The next day I left at 6am after taking in the sun rise colors of the mountains. From the shelter, it was 12 km to Baekdamsa temple which I reached about 10am after stopping at another temple prior to reaching Baekdamsa
. At that temple, I met young Susan whose English was excellent due to having lived in the Philippines. She was visiting the temple with her mom and told me a little bit about the temple. I was offered some rice cakes, potatoes sand tea and then bid farewell to Susan and the temple. Further down at Baekdamsa temple I took a coffee break and walked around the temple grounds. This temple also offers temple stays and at that time there were quiet a few people participating in the program. The temple setting is beautiful amid trees, flowers and next to the river. It exudes a very peaceful atmosphere. I had lots of time on my hands as I didn’t want to return to crowded, noisy and hot Sokcho so I took lots of break, had lunch and a nap by the river and then walked out of the park to the bus station. http://www.visitkorea.or.kr/enu/SI/SI_EN_3_1_1_1.jsp?cid=264231
By 4.30pm I was back in Sokcho and decided to head down to Naksana temple and Naksan beach. http://en.wikipedia.org/wiki/Naksansa
How glad I was I did this; Naksana temple is one of the most beautiful temple complexes I have visited, and I have seen lots and lots of temples. It may not compare with the glorious temples in Thailand but this one comes close
. Apparently most of the temple complex burned down in a 2005 fire (there was no English caption, just photos and Korean captions and remains of the burned down building and bell). But they have done an almighty job restoring and rebuilding the complex which stretches over a handsome site on the top of a hill with a 360 degree view over sea and mountains. It was especially nice walking around the grounds in the late evening hours with the sunset coloring the clouds in different colors. I got back to Sokcho around 9pm and got myself a bottle of rice wine and some rice cakes and headed for the beach where I watched people setting off fireworks. A lovely last night here before heading back to the jjimjilbang to spend the night.
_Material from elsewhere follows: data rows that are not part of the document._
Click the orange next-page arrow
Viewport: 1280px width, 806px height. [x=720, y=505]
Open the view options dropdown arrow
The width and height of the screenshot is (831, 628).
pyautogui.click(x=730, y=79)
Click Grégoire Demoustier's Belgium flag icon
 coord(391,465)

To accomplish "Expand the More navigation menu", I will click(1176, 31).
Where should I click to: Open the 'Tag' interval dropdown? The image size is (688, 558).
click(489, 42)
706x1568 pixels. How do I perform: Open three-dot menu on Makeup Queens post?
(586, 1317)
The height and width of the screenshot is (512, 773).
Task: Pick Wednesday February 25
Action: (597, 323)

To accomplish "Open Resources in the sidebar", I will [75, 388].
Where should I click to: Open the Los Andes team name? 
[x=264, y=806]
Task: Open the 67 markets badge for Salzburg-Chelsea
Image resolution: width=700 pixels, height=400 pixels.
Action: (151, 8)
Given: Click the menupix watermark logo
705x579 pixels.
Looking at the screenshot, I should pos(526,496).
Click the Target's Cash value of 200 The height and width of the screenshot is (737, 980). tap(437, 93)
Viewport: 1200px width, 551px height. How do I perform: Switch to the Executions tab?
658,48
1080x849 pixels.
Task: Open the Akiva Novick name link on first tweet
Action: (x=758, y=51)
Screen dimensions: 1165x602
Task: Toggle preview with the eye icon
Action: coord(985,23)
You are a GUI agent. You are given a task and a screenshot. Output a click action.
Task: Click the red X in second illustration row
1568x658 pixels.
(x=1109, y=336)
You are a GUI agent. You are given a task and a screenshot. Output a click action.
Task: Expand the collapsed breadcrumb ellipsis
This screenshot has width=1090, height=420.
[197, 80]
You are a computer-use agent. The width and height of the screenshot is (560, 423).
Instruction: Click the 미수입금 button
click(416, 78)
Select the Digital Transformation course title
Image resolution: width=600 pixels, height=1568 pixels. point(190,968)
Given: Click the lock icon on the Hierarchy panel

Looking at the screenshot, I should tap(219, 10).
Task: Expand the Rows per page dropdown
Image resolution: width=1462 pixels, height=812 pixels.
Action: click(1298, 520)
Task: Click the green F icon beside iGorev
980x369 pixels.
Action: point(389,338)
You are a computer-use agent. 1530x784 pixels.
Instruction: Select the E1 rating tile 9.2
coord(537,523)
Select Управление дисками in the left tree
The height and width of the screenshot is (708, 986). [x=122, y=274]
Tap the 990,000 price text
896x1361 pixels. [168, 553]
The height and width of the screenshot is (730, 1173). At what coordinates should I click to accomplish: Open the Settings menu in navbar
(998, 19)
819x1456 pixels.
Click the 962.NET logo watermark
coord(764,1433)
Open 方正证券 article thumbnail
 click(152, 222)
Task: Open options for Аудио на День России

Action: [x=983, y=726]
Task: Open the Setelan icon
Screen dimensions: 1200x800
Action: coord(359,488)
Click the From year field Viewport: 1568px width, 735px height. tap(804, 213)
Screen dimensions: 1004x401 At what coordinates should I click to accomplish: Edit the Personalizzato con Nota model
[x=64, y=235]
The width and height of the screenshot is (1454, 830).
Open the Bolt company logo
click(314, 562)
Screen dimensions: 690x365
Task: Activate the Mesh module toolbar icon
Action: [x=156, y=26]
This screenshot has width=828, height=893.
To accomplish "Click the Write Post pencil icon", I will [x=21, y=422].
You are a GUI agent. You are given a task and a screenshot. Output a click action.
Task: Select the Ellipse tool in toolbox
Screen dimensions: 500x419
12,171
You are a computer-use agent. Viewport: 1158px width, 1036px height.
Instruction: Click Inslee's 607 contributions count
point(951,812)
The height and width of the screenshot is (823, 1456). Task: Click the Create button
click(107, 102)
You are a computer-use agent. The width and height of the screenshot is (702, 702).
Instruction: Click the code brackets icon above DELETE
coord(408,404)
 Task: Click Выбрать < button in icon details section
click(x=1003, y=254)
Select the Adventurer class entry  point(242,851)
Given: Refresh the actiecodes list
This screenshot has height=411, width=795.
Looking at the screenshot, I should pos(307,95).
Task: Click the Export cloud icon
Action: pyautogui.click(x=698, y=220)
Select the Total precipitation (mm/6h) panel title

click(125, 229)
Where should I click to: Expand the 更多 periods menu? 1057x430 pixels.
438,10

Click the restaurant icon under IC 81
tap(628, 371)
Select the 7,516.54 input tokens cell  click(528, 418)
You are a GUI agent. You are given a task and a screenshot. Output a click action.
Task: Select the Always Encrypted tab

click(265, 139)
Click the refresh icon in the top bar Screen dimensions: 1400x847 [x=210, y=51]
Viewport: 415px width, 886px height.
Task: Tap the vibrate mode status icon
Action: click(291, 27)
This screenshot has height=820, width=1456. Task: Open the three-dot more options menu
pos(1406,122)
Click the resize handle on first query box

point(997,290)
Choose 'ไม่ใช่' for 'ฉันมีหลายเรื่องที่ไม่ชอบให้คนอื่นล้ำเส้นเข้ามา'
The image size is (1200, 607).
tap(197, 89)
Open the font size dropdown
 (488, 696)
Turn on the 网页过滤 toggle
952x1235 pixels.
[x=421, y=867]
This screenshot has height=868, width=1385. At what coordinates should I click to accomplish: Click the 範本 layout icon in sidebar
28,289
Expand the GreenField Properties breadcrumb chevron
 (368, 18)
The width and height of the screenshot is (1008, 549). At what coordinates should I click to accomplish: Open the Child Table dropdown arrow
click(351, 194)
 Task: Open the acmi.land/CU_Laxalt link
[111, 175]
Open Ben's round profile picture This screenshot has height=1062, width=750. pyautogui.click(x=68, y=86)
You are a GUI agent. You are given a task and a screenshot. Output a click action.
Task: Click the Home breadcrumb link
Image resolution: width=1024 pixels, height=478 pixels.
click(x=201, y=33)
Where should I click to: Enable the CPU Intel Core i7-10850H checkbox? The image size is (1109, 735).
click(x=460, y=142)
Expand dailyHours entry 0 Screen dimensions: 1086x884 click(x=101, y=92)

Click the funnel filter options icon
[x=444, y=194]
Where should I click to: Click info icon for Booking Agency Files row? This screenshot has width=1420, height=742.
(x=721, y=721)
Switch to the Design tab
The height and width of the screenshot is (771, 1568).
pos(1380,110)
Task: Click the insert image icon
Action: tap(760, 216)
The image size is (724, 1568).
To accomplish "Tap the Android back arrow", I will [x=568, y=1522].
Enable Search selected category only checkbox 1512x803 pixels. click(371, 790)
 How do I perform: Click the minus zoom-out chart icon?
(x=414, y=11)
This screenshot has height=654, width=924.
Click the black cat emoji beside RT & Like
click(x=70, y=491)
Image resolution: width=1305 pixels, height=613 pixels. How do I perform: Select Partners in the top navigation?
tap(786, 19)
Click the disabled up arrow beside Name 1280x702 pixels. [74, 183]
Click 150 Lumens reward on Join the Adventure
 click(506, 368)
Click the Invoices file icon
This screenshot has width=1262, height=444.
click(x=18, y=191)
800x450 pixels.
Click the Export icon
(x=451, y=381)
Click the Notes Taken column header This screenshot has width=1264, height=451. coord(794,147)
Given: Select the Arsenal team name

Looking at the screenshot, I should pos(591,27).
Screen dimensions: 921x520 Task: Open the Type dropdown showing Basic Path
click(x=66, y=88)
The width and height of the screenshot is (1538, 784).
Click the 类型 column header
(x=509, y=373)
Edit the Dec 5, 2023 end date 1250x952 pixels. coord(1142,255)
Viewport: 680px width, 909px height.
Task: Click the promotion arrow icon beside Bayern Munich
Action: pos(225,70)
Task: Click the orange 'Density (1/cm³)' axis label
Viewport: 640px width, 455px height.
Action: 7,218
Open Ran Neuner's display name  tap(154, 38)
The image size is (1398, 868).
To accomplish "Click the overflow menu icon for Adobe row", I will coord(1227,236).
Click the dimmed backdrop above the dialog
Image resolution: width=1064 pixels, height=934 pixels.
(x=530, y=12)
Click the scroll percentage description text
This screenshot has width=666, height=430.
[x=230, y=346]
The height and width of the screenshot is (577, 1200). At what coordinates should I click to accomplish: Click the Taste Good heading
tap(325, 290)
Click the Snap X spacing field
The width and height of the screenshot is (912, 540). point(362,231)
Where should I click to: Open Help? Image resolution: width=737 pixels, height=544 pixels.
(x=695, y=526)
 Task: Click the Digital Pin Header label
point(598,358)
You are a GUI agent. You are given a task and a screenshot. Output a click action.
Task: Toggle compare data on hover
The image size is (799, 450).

The next day, I caught the 8.50am bus to Busan arriving at about 4pm. I headed to Indy Hostel to find out if they have a bed, which they didn’t. So, another night at the jjimjilbang. Though there was one 5 minutes from Indy Guesthouse, I opted for one with a view and walked down to Gwang alli beach which offers a great view of Gwangan Bridge lit up with colorful lights at night. I stayed at the Aqua Palace Resort jjimjilbang, which, having an exceptional view of the beach and the Diamond Bridge, was crowded and noisy with some annoying children’s music playing on and off throughout the night.